Heck, even Intel abandoned their clustered machine they custom built for the government.
Most folks in HPC will readily admit the Top500 is kind of a joke. The HPC-challenge #s are a little more realistic for the tests, but we really do need something that approximately real world applications, not just a 70s cpu benchmark.
For those that think this is a 'Linux wins' issue,
consider that mostly it was fast interconnect networks that allowed clustering, not the OS. Examine the history of clusters and you'll see this is true. Btw, the last few SC companies are already mostly moving to linux anyway.(nec,fujitsu,cray;ibm dabbles in hpc)
Hopefully the industry will survive long enough to allow for even better mergers of supercomputing power with low end cost, but at this point I doubt it. Cray has been on the ropes since 96, fujitsu's sc division is a loss leader, and NEC has been trying to get out of it for a while for something with a margin.
Ed -gov labs HPC research punk
-former Cray-on
-former CDC type
I've seen a lot of naive comments suggesting that supercomputers are being replaced by clusters. The truth is, anyone who can replace their supercomputer with a cluster didn't need a supercomputer in the first place:
- (compared to a supercomputer):
- The prime advantage of an x86-based server is that it is cheap, and it has a fast processor. It is only fast for applications in which the whole dataset resides in memory - and even then, it is still the slowest of the group.
- Clusters are a little better, but suffer from severe scalability problems when driving IO-bound processes. As with the x86 server, if you can't put the full dataset into memory, you might as well forget using a cluster. The node to node throughput is several orders of magnitude slower than the processor bus in multiple CPU systems. (6.4GB/s vs 17MB/s for regular ethernet, or 170MB/s for Gigabit)

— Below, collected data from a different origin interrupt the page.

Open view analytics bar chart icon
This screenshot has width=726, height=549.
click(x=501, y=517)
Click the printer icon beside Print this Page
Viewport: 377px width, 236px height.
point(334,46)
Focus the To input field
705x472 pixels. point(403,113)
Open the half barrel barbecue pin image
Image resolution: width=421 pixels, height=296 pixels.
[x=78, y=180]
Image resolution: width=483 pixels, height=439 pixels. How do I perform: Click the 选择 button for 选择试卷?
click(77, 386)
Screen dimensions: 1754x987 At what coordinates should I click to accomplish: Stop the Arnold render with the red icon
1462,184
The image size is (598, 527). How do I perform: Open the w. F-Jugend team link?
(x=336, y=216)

- Multiple CPU servers do better, but still lack the massive storage capacity of the mainframe. They work better than clusters for parallel algorithms requiring frequent syncronization, but still suffer from a lack of overall data storage capacity and throughput.
- Mainframes, OTOH, possess relatively modest processors, but the combined effect of having several of them, and the massive IO capability makes them very good for data processing. However, their processors aren't fast at anything, and often run at 1/2 or 1/3 the speed of their desktop counterparts.

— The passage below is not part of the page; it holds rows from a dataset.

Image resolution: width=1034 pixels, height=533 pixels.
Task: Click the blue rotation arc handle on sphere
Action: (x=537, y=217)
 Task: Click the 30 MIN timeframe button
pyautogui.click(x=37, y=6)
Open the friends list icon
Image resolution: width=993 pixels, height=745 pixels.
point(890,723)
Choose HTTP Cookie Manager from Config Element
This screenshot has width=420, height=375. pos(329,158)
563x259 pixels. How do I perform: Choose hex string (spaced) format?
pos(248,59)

- Supercomputers combine the IO throughput of a mainframe with the fast processors typically associated with RISC architectures (if you can still consider anything RISC or CISC nowadays). They have faster processors, more memory, and much greater IO throughput than any other category.
It used to be that the prime reason for faster computers came from the scientific and business communities. But now that the internet has turned computers into glorified televisions, the challenges have gone from that of crunching numbers to serving content:As our economy has shifted away from a technological base to an entertainment one, the need for supercomputers has begun to evaporate. We outsource innovation overseas so that we can lounge around on the couch watching tv and drinking beer (or surfing the net and drinking beer). The primary purpose of technological innovation has shifted from that of discovering the universe to merely bringing us better entertainment.
The society for a thought-free internet welcomes you.
As someone who works for a supercomping center, I can say that some things work VERY well on cheap unix based clusters. I am the primary admin on a 5 TFLOP cluster. We've also got a Cray X1, and while it's only 2.6 TFLOPs, it will eat my IBM's lunch when it comes to some specificly tuned tasks. Much in the same way that we can outperform mac clusters that have significantly higher floating point performance because of the speeds of the interconnects. Supercomputing is about a LOT more than just raw CPU power.